PD147 - CONGENITAL CYTOMEGALOVIRUS SCREENING IN HIV-EXPOSED NEWBORNS (ID 438)
Abstract
Backgrounds:
Congenital Cytomegalovirus-infections (cCMV) are a leading cause for hearing and neurological impairment. In retroviral exposed neonates, the incidence of cCMV is reported to be 2.7-6.5% worldwide. HIV-exposed newborns seems to have a higher risk of cCMV-infection than unexposed newborns with an estimated incidence of 0.2–0.5% in Germany.
Methods
In this prospective multicentre study, screening for cCMV-infection was performed in a German cohort of HIV-exposed newborns.

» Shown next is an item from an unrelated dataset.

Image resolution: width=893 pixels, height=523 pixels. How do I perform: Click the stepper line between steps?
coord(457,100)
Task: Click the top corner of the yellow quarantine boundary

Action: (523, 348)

Saliva specimen was tested for CMV-DNA by real-time PCR within the first three weeks of life. Additional urine and blood samples were analysed for CMV-DNA to verify positive saliva results. Further diagnostics were performed to detect cCMV-related symptoms: Detailed physical-neurological examination, blood analysis, ultrasound of the head and abdomen, hearing test (AABR) and visual examination.
Results:
122/184 (66.3%) HIV-exposed neonates born from 121 mothers during the study period from 24/11/2017 to 31/03/2021 were eligible for enrolment. There was no mother-to-child transmission of HIV. 74/77 HIV-infected mothers with known CMV-serostatus were CMV-IgG positive (96.1%). A cCMV-infection was detected in one of 122 HIV-exposed neonates, corresponding to a cCMV incidence of 0,82% in our cohort. This cCMV infected newborn suffered from CNS disease with subependymal cysts on both sides and thalamostriatal vasculopathy on the right. Antiviral therapy with Antiviral therapy with valganciclovir was offered and started on day 20 of life.

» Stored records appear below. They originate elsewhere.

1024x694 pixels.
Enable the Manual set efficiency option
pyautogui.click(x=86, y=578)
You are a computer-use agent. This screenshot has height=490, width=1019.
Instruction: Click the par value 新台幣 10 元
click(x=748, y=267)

Conclusions/Learning Points:
This study shows a higher incidence of cCMV in HIV-exposed neonates than the estimated value for non-HIV-exposed newborns in Germany. Thanks to our cCMV-screening protocol, a symptomatic cCMV-infected newborn was identified and treated in time, which would have been missed in regular standard care. These results needs to be verified in further prospective studies with greater cohorts. CCMV-screening in HIV-exposed newborns should be considered.